> [WHAT IS NEEDED]: Filter the entries and keep only the lines where the string "sidebar" appears.

> [Entries taken from a collection]:
__________

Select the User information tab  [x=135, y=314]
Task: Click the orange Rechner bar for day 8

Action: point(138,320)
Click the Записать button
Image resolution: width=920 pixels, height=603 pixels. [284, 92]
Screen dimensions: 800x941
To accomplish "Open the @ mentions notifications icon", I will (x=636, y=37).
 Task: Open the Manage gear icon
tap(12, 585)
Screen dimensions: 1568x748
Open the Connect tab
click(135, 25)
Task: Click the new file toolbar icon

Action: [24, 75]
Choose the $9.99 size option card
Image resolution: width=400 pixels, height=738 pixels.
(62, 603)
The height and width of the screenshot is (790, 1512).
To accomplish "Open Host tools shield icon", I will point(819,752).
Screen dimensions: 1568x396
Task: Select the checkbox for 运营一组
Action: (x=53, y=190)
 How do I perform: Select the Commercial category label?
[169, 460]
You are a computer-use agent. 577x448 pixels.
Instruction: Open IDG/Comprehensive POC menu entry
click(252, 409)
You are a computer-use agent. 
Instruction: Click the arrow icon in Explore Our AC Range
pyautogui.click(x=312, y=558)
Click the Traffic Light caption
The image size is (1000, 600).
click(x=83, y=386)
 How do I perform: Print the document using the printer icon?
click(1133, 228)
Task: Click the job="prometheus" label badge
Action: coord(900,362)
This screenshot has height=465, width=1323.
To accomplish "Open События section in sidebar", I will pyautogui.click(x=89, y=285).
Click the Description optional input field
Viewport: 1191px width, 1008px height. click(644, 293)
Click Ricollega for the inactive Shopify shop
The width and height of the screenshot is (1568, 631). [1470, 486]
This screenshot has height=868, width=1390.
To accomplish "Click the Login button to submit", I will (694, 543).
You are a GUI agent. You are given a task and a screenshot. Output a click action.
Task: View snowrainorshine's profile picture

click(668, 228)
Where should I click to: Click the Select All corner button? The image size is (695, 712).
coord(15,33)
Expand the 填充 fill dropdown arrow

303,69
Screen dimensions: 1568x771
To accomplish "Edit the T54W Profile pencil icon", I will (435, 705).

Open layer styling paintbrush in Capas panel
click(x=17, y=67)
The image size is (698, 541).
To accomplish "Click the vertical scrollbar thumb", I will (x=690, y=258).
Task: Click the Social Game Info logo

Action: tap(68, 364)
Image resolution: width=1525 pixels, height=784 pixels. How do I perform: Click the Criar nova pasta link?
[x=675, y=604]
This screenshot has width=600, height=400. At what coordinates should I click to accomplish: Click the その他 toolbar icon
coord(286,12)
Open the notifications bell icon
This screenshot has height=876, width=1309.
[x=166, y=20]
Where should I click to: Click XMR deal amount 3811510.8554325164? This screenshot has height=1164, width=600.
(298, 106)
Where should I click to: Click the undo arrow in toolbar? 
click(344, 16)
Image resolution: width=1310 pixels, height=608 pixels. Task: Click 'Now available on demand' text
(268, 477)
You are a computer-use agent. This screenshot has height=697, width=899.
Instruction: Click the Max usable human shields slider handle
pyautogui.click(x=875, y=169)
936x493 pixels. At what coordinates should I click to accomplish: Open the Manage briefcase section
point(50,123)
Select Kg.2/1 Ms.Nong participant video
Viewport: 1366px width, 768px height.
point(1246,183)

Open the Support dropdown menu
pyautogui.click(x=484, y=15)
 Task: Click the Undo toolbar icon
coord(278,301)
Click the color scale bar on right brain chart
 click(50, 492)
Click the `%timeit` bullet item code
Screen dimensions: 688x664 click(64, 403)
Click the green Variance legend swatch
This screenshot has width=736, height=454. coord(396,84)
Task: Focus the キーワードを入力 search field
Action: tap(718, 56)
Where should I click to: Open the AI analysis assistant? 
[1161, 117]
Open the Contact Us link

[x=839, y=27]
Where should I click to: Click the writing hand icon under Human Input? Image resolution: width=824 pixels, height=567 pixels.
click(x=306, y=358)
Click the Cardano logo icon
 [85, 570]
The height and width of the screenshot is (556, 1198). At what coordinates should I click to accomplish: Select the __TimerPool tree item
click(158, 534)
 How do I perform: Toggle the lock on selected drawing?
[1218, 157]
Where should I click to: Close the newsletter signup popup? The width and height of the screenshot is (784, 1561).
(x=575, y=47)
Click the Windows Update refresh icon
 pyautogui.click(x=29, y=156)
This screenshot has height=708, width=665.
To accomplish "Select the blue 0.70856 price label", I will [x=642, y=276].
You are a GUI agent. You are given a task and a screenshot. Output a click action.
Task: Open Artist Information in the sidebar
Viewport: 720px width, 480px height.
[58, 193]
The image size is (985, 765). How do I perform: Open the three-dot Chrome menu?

__________

> [EXERCISE ANSWER]:
To accomplish "Open События section in sidebar", I will pyautogui.click(x=89, y=285).
Task: Open Artist Information in the sidebar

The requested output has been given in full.